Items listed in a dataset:
☆ ☆ ☆ ☆ ☆ ☆ ☆

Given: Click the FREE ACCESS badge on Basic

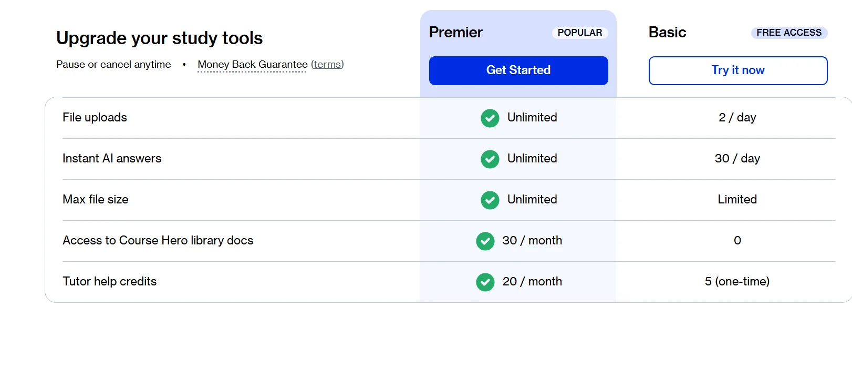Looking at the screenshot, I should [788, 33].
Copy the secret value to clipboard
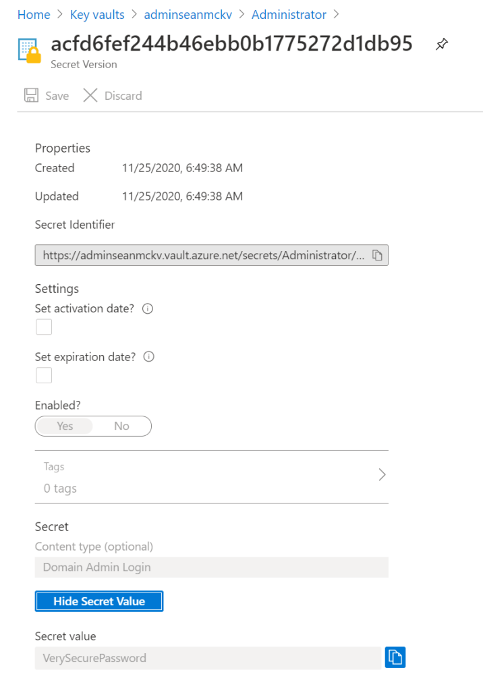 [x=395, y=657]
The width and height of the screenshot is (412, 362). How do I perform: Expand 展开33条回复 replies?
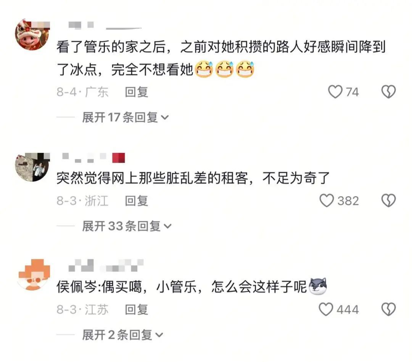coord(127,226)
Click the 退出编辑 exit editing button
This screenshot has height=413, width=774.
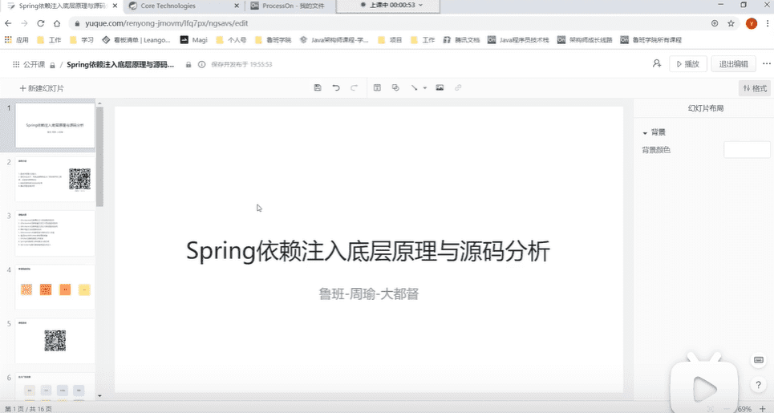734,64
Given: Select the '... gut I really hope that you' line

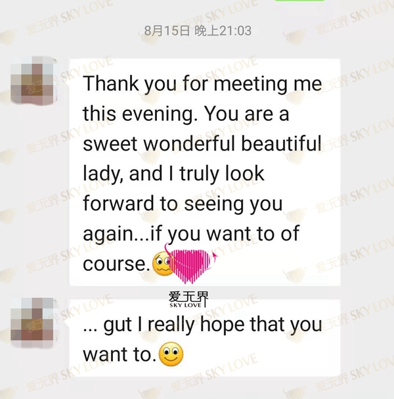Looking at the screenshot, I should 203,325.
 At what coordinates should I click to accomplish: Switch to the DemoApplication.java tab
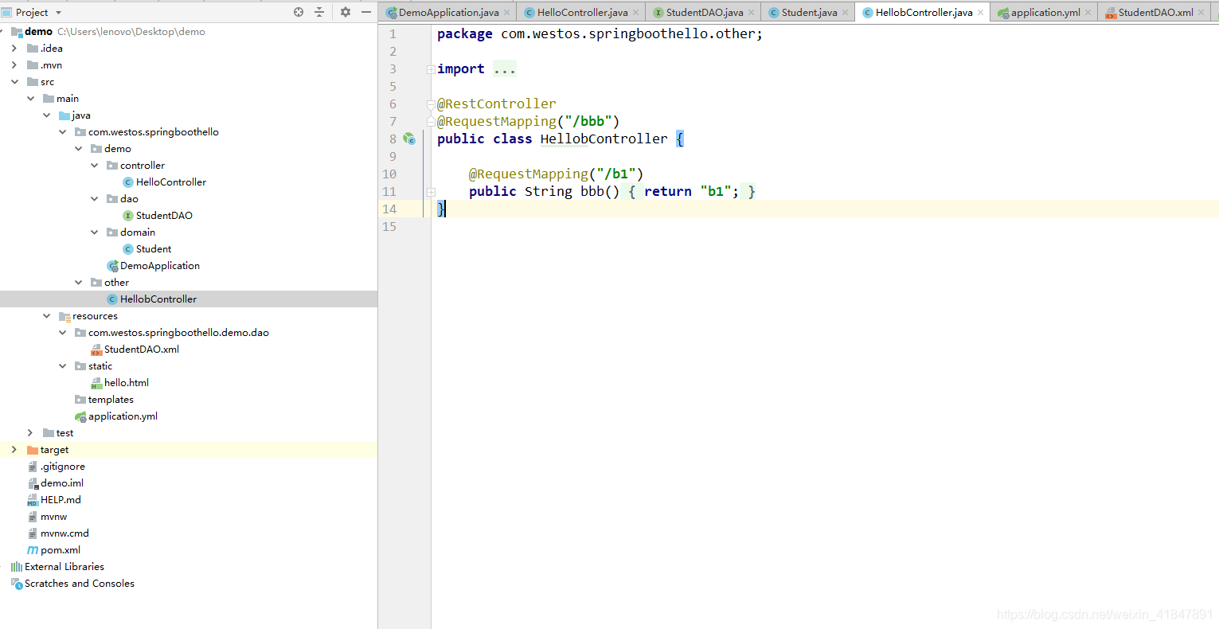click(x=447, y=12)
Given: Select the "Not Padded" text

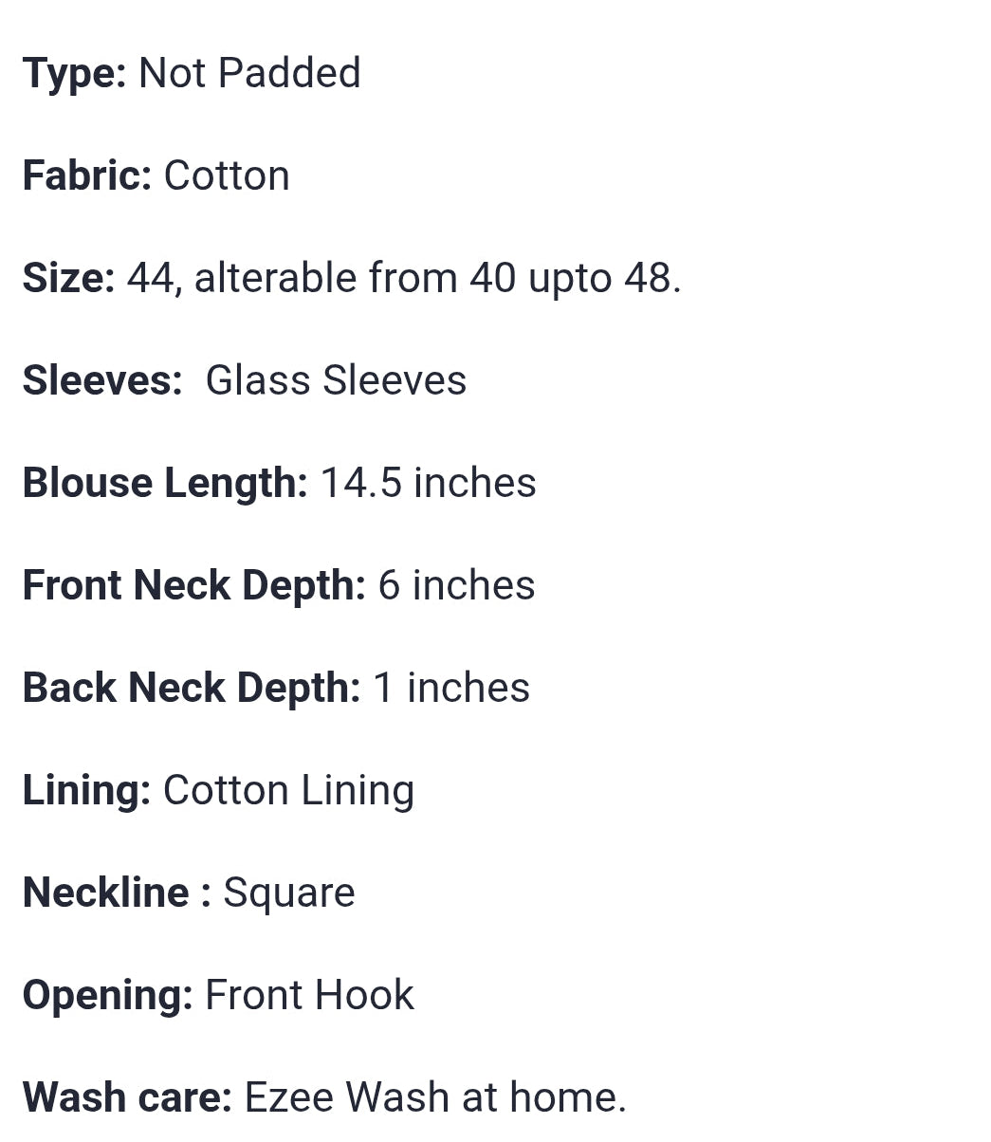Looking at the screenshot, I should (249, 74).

☆ ☆ ☆ ☆ ☆ ☆ ☆

• WORK ITEM: Both the line containing "The width and" and the last line of the records above belong in the exact copy, along with every line between them; pictures do not.

• EXERCISE SOLUTION:
The width and height of the screenshot is (412, 362). How do I perform: Expand 展开33条回复 replies?
coord(127,226)
Click the 退出编辑 exit editing button
This screenshot has height=413, width=774.
734,64
Given: Select the '... gut I really hope that you' line

Looking at the screenshot, I should 203,325.
 At what coordinates should I click to accomplish: Switch to the DemoApplication.java tab
click(x=447, y=12)
Given: Select the "Not Padded" text

Looking at the screenshot, I should (249, 74).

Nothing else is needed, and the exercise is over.